After his father passed away in 1975, Mabasa was sent to live with his aunt and uncle in Harare, where he got his formal education.
Mabasa, who has written two award-winning novels, says he developed a love for words from his grandmother who was a great storyteller.
According to his website, Mabasa wrote his first serious novel in Form 01 at the age of 14 and none of his classmates believed that it was his.
‘It was a Shona composition Zuva Randisingakanganwe (The day I shall never forget).’ His Shona teacher, Ms Shelter Kaseke, was so impressed that she gave him 24 out of 25 and asked him to read the composition to the teachers in the staff room.
Mabasa’s first novel was Mapenzi (Fools) and his latest offering, Ndafa Here? (So what?), won the Outstanding Fiction Book award at the recent Zimbabwe National Merit Awards.
Asked what inspired him to write Ndafa Here?Mabasa says it was the plight of married women caught up in the politics of in-laws.
‘The problems caused by husbands leaving families behind to look for work in foreign lands. The disintegration of the family unit, the need to find answers to what love is.’
‘So what is a defiant statement and is used by the main character in the novel,’ he says.
‘She says: “After all the abuse and pain that I have gone through – I may have suffered but I am still standing and will move on.” Most women when they find themselves in abusive relationships tend to stick there until they are killed.’
‘This woman is saying, I have gone through things that were supposed to break me, but I will not be broken. She is saying, even if you have done what you have done to me, “so what?”’
British council programmes, such as Power in the Voice and Crossing Borders, make a difference in the lives of creative African children. Mabasa says working for the British Council has exposed him to these programmes and he has benefited from them.

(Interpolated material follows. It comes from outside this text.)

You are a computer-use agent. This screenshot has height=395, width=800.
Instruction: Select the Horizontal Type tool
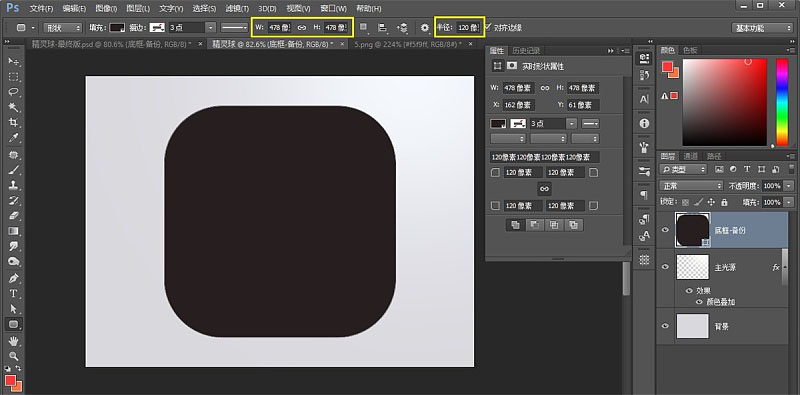pyautogui.click(x=14, y=293)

‘Power in the Voice enabled me to learn so much from writers in the region and the UK. I even had the opportunity to do storytelling at the Hayward Gallery in the UK as a result of being friends with Charlie Dark, a UK Power in the Voice mentor.
‘I still keep those links going because writers are inspired by other writers as iron sharpens iron.’
For Mabasa, working for the British Council is an opportunity to learn and be challenged.
‘I see it as an opportunity to be inspired and to network when I interact with artists and institutions in my country, the region and the UK.’
Mabasa says he did not know he was writing award-winning books when he wrote them.
‘When you write, you don't write with an award in mind. You just write to tell a story, to give the voices inside you a space to be heard.’
Mabasa says he prefers writing in his mother tongue of Shona than in English.
He is working on recording his second Gospoetry (a fusion of gospel music and poetry) CD and rewriting the stories his grandmother told him when he was growing up.
He is also revising his third novel, Brood of Vipers.